## Entries shown:
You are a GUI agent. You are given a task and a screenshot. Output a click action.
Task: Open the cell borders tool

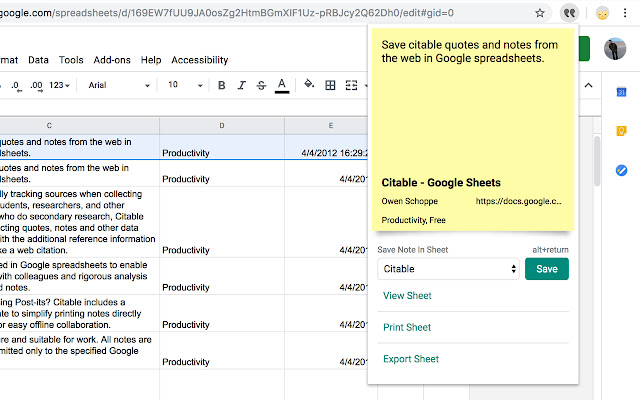click(331, 85)
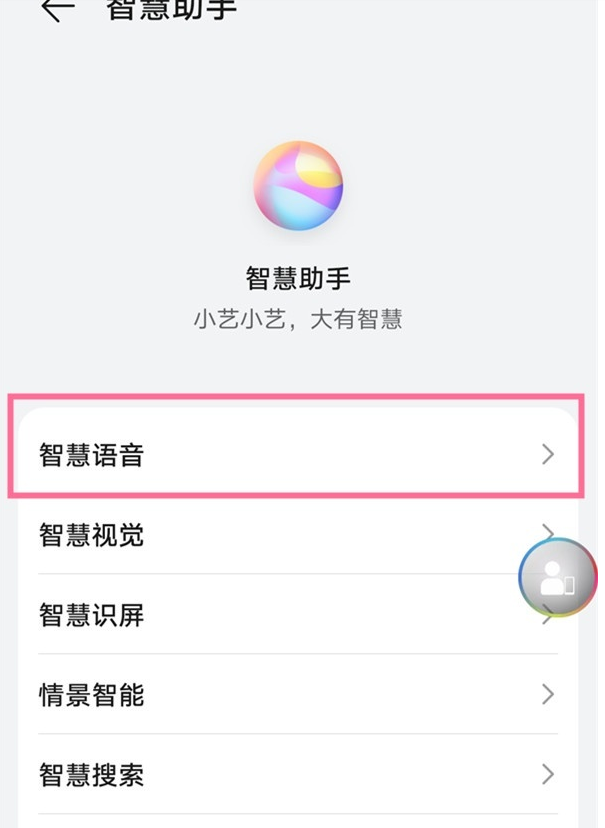Tap the subtitle 小艺小艺，大有智慧
Viewport: 605px width, 828px height.
click(298, 319)
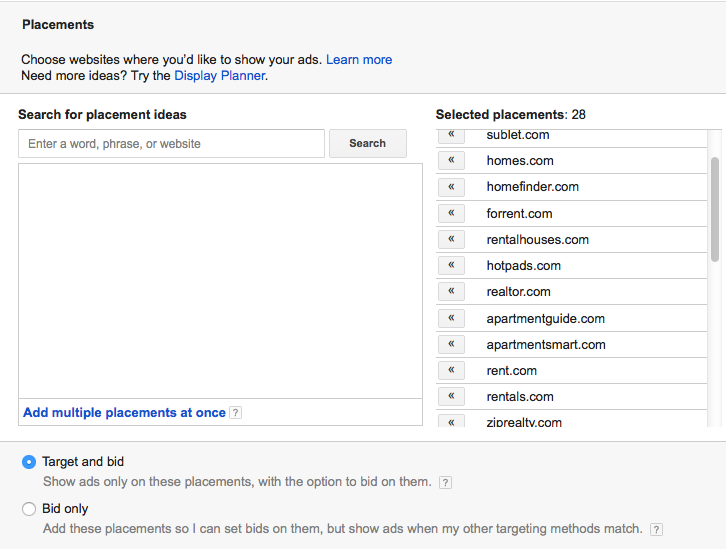
Task: Click remove arrow next to forrent.com
Action: 451,213
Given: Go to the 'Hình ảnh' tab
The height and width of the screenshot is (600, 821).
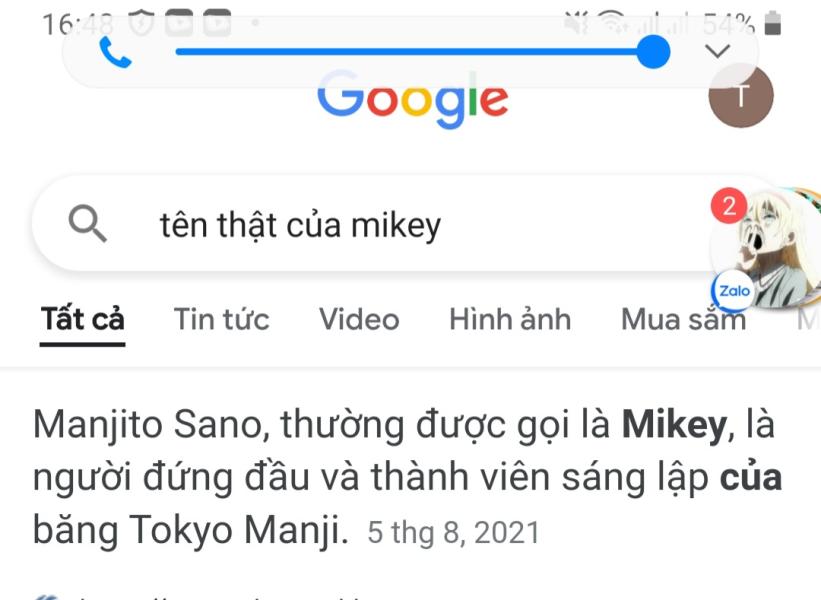Looking at the screenshot, I should [x=510, y=319].
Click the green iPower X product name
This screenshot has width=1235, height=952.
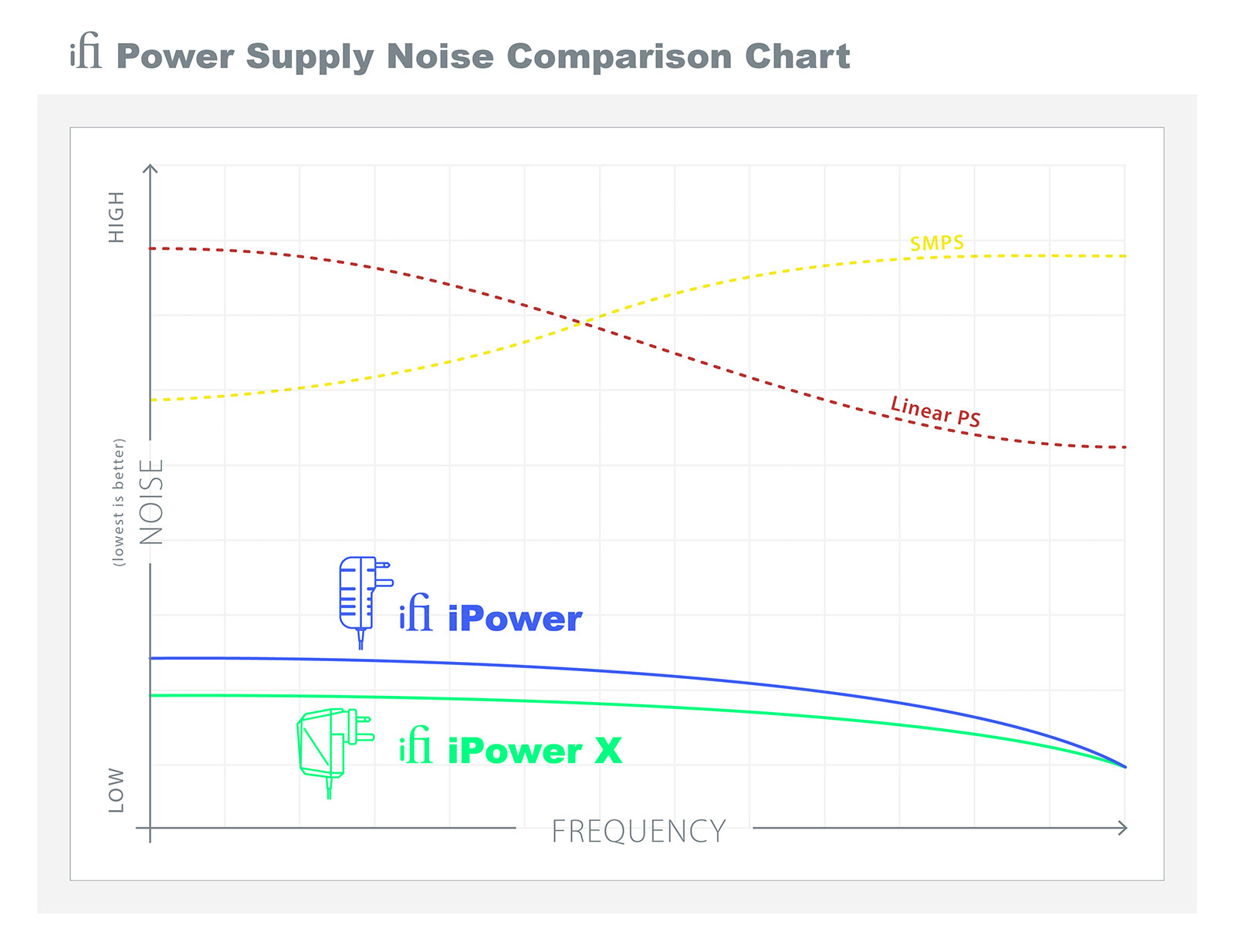pyautogui.click(x=534, y=751)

## What needs to be done:
When the line containing "Task: Open the cell borders tool" has been located, retype it and each line after it through the end of the records, excluding the pictures and adding nothing else.

## Answer to this task:
Task: Open the cell borders tool

click(331, 85)
Tap the subtitle 小艺小艺，大有智慧
Viewport: 605px width, 828px height.
click(298, 319)
Task: Click remove arrow next to forrent.com
Action: 451,213
Given: Go to the 'Hình ảnh' tab
The height and width of the screenshot is (600, 821).
Looking at the screenshot, I should [x=510, y=319].
Click the green iPower X product name
This screenshot has width=1235, height=952.
pyautogui.click(x=534, y=751)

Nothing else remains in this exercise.